Stepping from the Shadows
- Cover of first edition
- Author: Patricia A. McKillip
- Language: English
- Genre: Bildungsroman
- Publisher: Atheneum
- Publication date: 1982
- Publication place: United States
- Media type: Print (hardcover)
- Pages: 207
- ISBN: 0-689-11211-4

= Stepping From the Shadows =

Fantasy novel

Stepping from the Shadows is a novel by Patricia A. McKillip. It was first published in hardcover by Atheneum in 1982, with a paperback edition issued by Berkley Books in August 1984.

==Summary==
The semi-autobiographical coming of age story of Frances Stuart, a sensitive, imaginative child and "army brat" whose life is disrupted by her family's moves from Arizona to Germany and England. As a second grader in a nun-taught parochial school she is instill with dread of sin and retribution, and as she grows she continues to be tormented by self-judgment and discomfort in regard to her sexuality. The former she unloads in writing on an invented "shadow sister," while the latter she symbolizes as a "Stagman" who appears to her when she experiences unwelcome erotic feelings. These fixations continue to trouble her as a college student in Los Angeles and as she strikes out on her own, finding her own voice as a writer in the Pacific Northwest and ultimately a writers' colony in New England.

==Reception==
Barbara A. Bannon in Publishers Weekly, noting McKillip's status as "[a]n author of outstanding books for younger readers," calls this, "her first novel for adults, a real spellbinder." She observes the story's "sensitive, balladlike prose" and calls the section on the protagonist as a college woman in California "the story's high point."

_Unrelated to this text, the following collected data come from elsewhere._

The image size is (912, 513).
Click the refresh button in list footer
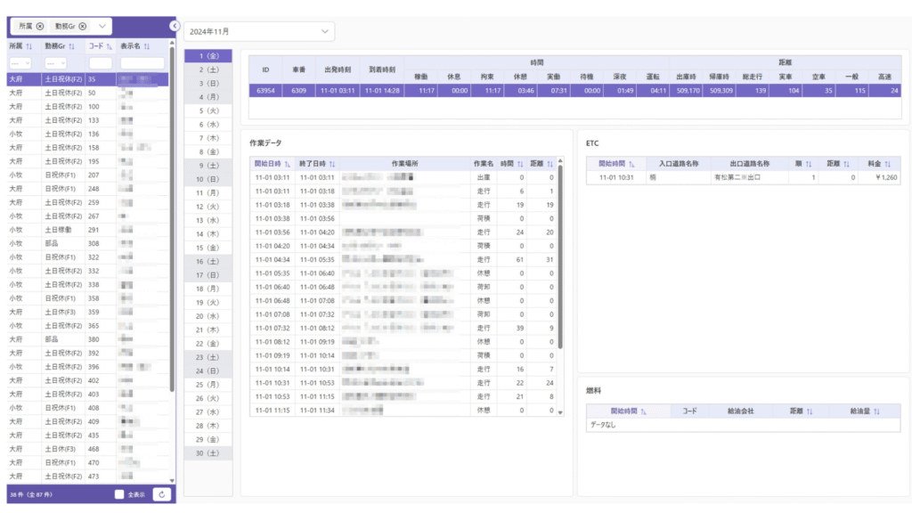point(161,493)
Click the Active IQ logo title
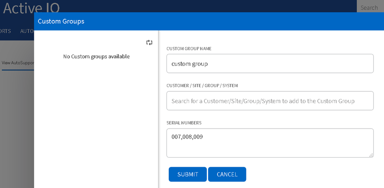This screenshot has height=188, width=384. pyautogui.click(x=32, y=7)
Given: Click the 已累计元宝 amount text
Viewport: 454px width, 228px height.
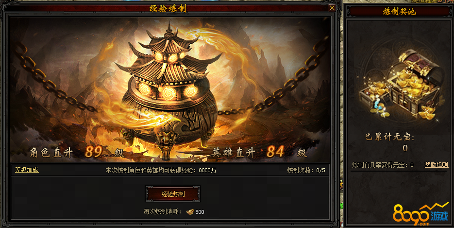Looking at the screenshot, I should (x=405, y=148).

Charles Champlin in the Los Angeles Times finds the book "rich, particular and extremely appealing," characterizing it as "a beautifully written, honest, frequently funny and self-unsparing chronicle ... of the growing up of a young woman who cannot be different, in any significant spiritual way, from McKillip herself. In its unassertive intimacy and fragility--and despite its rare literary grace--"Stepping From the Shadows" seems a small publishing miracle, whose appearance on the spring list means that an editor loved it, not that anyone thought it would make a dime."

Joyce Smothers in Library Journal calls the book "a departure from the author's seven award-winning fantasy novels for young adults," an "obscure, challenging novel of psychological realism," "[r]ich in poetic description ... long on introspection and short on plot." She notes that a "variety of exotic settings add to the novel," and recommends it "for large fiction collections, and for the perceptive reader."

The Hartford Courant praised the novel for "vivid imaginings" and "lyrical prose."

The book was also reviewed by Phyllis J. Day in Science Fiction & Fantasy Book Review no. 10, December 1982, Charles de Lint in Dragonfields: Tales of Fantasy no. 4, Winter 1983, and Robert Coulson in Amazing Stories v. 59, no. w, September 1985.